## Set exercise:
Copy the items from the line containing "Where should I click to: Tap the callout number 2?" through the line containing "tap(168, 58)", both included, character for character.

## Available data:

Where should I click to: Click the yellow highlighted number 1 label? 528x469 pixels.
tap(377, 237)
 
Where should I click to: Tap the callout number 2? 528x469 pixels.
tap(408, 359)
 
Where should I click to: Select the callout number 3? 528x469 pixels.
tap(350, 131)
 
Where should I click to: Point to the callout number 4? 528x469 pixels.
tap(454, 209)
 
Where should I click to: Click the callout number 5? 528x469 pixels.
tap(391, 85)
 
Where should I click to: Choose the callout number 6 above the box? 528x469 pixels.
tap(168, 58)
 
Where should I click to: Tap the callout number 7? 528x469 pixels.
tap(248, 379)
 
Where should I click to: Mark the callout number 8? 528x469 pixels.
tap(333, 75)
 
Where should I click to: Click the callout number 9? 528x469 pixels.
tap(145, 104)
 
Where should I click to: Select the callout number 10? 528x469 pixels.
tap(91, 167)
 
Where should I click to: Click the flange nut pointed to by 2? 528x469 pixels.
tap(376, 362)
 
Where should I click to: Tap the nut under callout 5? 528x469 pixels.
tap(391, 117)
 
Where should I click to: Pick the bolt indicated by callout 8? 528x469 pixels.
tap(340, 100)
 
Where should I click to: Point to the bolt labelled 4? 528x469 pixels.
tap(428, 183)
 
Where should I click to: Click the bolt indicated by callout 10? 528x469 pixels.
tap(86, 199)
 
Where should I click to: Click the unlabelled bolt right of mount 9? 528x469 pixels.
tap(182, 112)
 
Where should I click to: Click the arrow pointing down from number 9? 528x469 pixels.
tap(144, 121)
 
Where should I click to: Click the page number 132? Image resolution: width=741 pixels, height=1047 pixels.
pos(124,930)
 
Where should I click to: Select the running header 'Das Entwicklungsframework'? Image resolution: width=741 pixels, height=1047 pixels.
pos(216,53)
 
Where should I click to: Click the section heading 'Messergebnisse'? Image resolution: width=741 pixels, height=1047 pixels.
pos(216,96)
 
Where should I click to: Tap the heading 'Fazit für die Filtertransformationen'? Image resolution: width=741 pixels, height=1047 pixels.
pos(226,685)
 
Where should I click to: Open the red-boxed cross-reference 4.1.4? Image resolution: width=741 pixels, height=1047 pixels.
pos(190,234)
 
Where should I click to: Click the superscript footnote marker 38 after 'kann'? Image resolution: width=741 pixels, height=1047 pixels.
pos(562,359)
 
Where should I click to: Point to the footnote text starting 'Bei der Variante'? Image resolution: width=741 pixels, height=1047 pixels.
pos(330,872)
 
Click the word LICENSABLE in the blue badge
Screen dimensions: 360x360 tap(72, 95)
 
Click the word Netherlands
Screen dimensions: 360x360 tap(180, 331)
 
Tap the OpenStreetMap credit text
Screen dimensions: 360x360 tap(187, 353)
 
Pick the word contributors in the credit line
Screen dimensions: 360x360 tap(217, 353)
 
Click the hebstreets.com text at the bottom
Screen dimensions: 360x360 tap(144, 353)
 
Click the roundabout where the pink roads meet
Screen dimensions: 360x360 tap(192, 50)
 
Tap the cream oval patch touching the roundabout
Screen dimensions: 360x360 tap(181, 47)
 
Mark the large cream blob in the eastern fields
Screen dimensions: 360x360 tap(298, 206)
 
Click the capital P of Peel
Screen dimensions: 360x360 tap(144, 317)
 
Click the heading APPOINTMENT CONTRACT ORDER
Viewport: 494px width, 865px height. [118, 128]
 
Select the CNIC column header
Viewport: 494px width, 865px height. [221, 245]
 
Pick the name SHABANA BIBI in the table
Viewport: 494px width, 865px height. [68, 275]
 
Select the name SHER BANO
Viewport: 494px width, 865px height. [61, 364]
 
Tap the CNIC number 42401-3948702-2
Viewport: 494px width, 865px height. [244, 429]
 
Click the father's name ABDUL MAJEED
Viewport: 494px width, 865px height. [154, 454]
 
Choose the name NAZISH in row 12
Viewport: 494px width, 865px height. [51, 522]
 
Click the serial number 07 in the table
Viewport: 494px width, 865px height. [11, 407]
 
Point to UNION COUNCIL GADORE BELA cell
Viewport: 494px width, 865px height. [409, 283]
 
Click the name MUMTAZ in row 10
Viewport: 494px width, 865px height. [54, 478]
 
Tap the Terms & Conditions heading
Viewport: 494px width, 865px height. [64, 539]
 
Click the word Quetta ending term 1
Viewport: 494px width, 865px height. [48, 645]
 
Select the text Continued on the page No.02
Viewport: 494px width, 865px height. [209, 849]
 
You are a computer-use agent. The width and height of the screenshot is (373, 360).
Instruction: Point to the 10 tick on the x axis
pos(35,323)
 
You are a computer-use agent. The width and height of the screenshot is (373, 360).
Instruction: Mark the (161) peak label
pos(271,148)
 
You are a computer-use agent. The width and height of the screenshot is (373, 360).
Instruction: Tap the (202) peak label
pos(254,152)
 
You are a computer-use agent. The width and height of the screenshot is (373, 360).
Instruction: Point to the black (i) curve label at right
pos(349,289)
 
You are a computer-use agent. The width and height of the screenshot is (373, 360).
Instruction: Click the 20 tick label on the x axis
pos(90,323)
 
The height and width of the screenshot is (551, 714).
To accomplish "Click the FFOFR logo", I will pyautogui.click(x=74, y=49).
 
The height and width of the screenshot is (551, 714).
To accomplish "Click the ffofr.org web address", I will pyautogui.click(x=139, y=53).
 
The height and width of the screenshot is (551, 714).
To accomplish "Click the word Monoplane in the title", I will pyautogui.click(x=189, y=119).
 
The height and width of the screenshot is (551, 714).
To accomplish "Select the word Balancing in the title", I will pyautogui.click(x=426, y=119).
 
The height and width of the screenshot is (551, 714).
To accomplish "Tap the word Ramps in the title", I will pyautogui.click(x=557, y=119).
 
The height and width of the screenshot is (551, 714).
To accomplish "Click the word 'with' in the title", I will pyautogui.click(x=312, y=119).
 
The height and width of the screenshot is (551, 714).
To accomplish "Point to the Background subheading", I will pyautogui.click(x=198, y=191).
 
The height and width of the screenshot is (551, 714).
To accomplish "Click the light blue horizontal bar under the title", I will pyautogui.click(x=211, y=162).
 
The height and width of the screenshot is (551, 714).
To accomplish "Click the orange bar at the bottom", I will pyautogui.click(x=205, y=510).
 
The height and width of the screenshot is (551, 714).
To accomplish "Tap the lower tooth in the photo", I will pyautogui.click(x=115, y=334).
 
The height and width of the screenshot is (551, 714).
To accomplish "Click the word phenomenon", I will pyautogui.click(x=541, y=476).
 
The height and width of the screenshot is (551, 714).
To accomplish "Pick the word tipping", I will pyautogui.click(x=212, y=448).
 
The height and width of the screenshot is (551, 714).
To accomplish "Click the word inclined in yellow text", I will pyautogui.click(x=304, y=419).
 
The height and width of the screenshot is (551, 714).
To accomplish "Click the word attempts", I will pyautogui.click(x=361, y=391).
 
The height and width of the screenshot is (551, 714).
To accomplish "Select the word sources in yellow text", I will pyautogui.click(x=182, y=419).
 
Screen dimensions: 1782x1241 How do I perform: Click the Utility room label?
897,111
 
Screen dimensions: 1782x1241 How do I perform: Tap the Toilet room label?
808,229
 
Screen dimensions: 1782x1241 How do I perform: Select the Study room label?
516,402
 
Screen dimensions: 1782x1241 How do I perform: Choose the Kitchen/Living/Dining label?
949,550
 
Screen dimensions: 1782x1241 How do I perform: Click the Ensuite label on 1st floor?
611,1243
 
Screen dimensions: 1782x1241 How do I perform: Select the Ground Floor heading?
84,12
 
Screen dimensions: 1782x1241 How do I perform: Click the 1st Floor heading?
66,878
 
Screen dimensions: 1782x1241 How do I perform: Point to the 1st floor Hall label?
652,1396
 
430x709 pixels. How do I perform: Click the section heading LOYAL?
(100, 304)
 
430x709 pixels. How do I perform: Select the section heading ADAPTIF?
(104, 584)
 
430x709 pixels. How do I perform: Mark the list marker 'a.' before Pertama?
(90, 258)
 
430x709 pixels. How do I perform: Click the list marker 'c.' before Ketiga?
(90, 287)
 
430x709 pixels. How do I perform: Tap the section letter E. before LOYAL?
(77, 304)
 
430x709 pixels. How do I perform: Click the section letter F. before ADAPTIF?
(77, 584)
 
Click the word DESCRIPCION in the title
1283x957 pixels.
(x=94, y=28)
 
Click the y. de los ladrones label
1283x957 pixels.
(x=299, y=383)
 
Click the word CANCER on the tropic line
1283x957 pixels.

## Solution to the exercise:
Where should I click to: Tap the callout number 2? 528x469 pixels.
tap(408, 359)
 
Where should I click to: Select the callout number 3? 528x469 pixels.
tap(350, 131)
 
Where should I click to: Point to the callout number 4? 528x469 pixels.
tap(454, 209)
 
Where should I click to: Click the callout number 5? 528x469 pixels.
tap(391, 85)
 
Where should I click to: Choose the callout number 6 above the box? 528x469 pixels.
tap(168, 58)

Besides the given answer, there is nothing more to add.